Anggota SeeYa berbagi cerita lucu tentang pengalaman operasi plastik sebelum debut.
- Selasa, 26 Mei 2026 - 22:34 WIB
WowKeren - Beberapa anggota grup wanita SeeYa baru-baru ini membagikan kisah lucu dan penuh makna mengenai pengalaman mereka yang dibawa ke klinik bedah plastik sebelum debut. Cerita ini dibagikan dalam program variety show tvN STORY berjudul What’s the Point of Leaving It Behind, yang tayang pada 25 Mei 2026, saat mereka merayakan ulang tahun ke-20 grup tersebut.

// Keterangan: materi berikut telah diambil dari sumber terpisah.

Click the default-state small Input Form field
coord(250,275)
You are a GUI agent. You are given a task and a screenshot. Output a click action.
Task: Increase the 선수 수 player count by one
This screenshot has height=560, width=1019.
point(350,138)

Dalam siaran tersebut, Lee Boram, salah satu anggota SeeYa, mengenang pertemuannya yang pertama dengan Nam Gyuri, anggota baru yang dianggap sebagai ‘visual’ grup. Dia mengungkapkan, “Sekilas, apakah dia tidak terlihat seindah boneka? Jadi saya berpikir dia juga akan menyanyi seperti boneka, tapi saya terkejut dengan suara mid-to-low tone yang dia miliki,” tuturnya.
Awalnya, SeeYa memiliki rencana untuk debut sebagai grup penyanyi yang anonim, namun semuanya berubah setelah kehadiran Nam Gyuri. Lee Boram menjelaskan, “Sebelum Gyuri bergabung, sudah menjadi tradisi di agensi untuk debut sebagai penyanyi tanpa menunjukkan wajah. Kami setuju dengan itu. Tetapi ketika dia datang, tiba-tiba kami harus debut sebagai penyanyi yang menunjukkan wajah.”

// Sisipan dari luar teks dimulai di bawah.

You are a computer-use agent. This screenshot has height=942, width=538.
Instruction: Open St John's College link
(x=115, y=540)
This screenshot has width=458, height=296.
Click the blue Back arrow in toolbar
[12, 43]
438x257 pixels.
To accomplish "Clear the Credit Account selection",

Dia melanjutkan, “Begitu saya melihatnya, saya berpikir dia sangat cantik dan bertanya-tanya, ‘Apa yang harus kami lakukan?’ Agensi pasti berpikir ini tidak akan berhasil, jadi mereka bahkan membawa kami ke klinik bedah plastik.”
Ketika Lee Young Ja menanyakan bagaimana perasaan mereka sebagai penyanyi anonim sebelum kehadiran Gyuri, tetapi kemudian harus menjalani konsultasi bedah plastik setelah dia tiba, Lee Boram menjawab, “Sebenarnya tidak masalah kami dibawa ke sana, tetapi saya berharap mereka benar-benar melakukan operasi.”
Dia juga mengungkapkan kekecewaannya, “Kami merasa lega menjadi penyanyi anonim. Kami tidak mengurus tubuh kami atau apa pun. Kami hanya tampil natural, dan kemudian mereka bilang debut kami akan disiarkan dalam tiga minggu. Di atas itu, bukankah Gyuri terlalu cantik?”
Kisah ini menunjukkan betapa tekanan untuk tampil sesuai standar kecantikan di industri hiburan dapat mempengaruhi keputusan dan pengalaman para artis. Meskipun dalam konteks yang lucu, cerita ini mencerminkan realitas yang dihadapi banyak penyanyi dan idol di Korea Selatan, yang sering kali harus memenuhi harapan tinggi dari agensi dan publik.